Exercise aim: Starting at the line that contains "Task: Click 响应示例" and ending after the line that contains "This screenshot has width=1068, height=647.", rewrite the items with "title bar" switched to "toolbar" and everything else unchanged. Leave the pictures out.

Supplied material:

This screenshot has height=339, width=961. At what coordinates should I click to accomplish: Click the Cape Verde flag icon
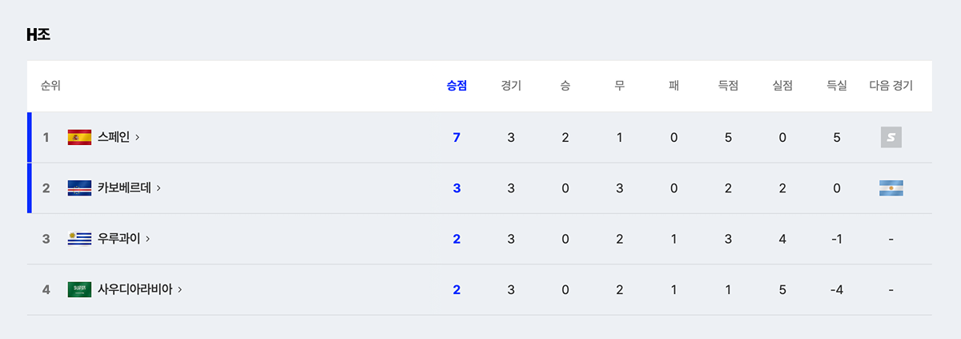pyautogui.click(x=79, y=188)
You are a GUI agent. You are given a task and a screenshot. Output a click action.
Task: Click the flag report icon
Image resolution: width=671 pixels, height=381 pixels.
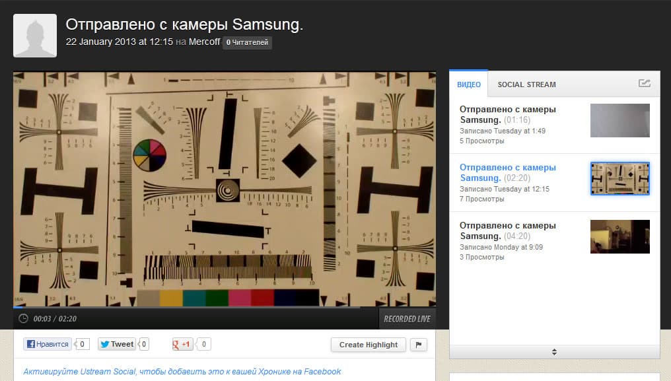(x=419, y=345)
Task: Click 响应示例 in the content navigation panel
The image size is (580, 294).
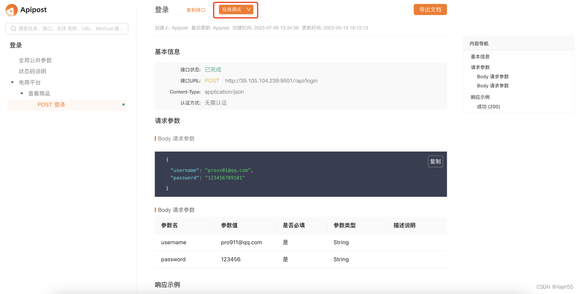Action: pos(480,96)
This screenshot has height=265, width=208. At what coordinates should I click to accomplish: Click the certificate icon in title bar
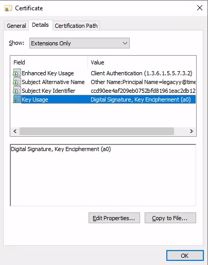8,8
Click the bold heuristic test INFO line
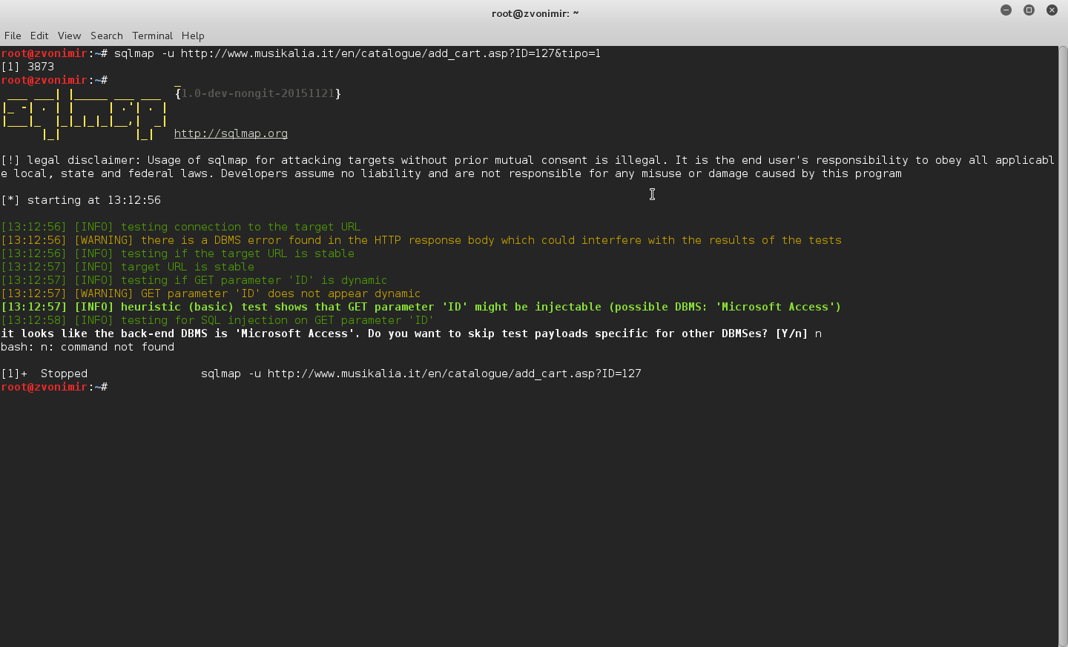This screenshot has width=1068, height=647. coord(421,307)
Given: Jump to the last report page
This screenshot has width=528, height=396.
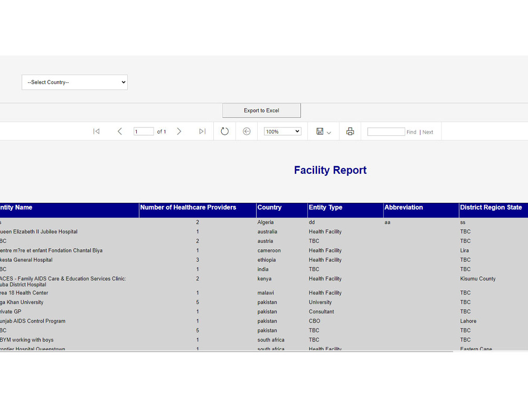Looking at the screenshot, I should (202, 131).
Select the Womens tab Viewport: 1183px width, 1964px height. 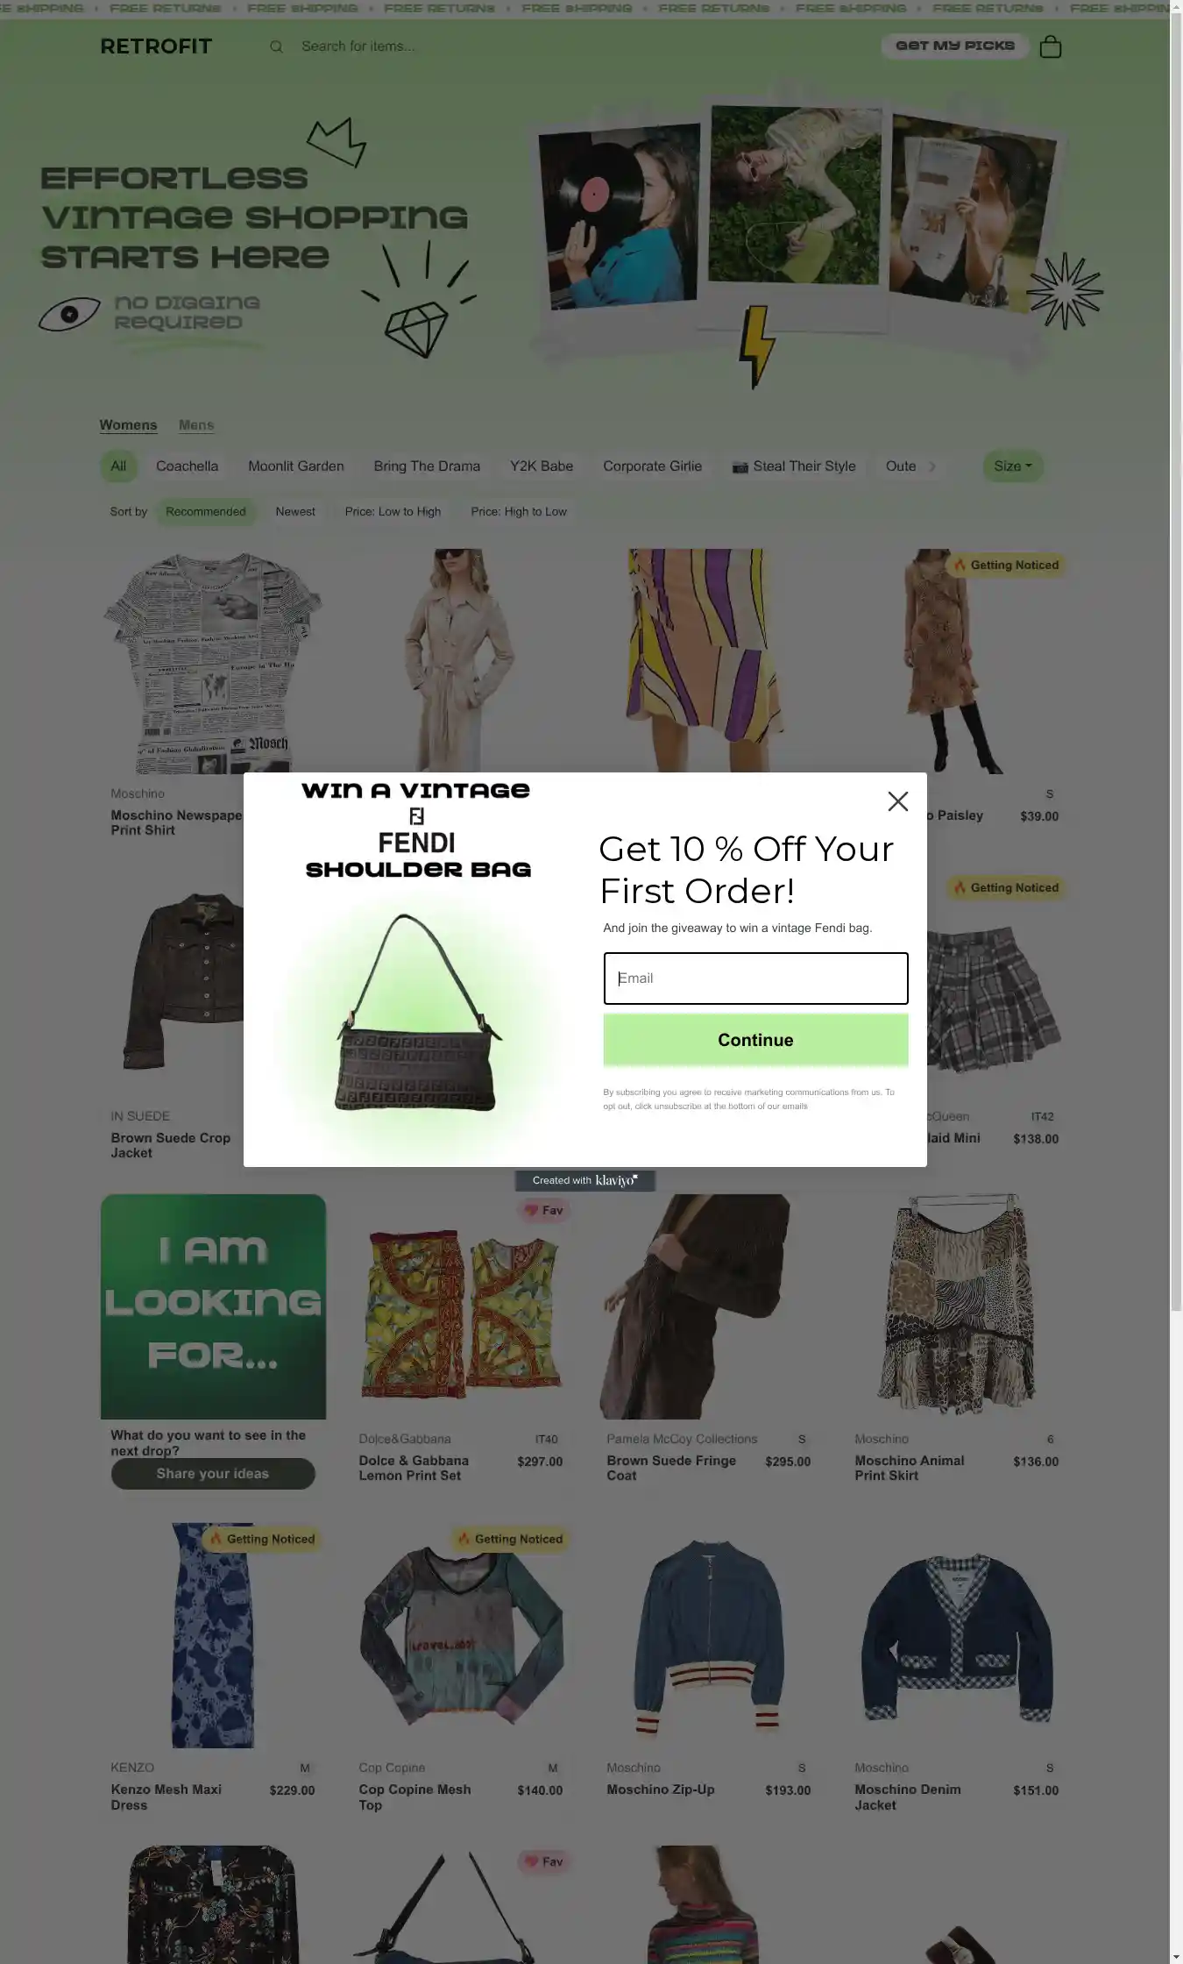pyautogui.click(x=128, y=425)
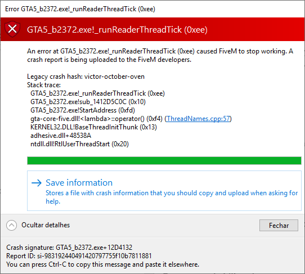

Response to the task:
Task: Click 响应示例 in the content navigation panel
The image size is (580, 294).
Action: pos(480,96)
This screenshot has height=265, width=208. At what coordinates should I click to accomplish: Click the certificate icon in toolbar
8,8
Click the bold heuristic test INFO line
This screenshot has width=1068, height=647. coord(421,307)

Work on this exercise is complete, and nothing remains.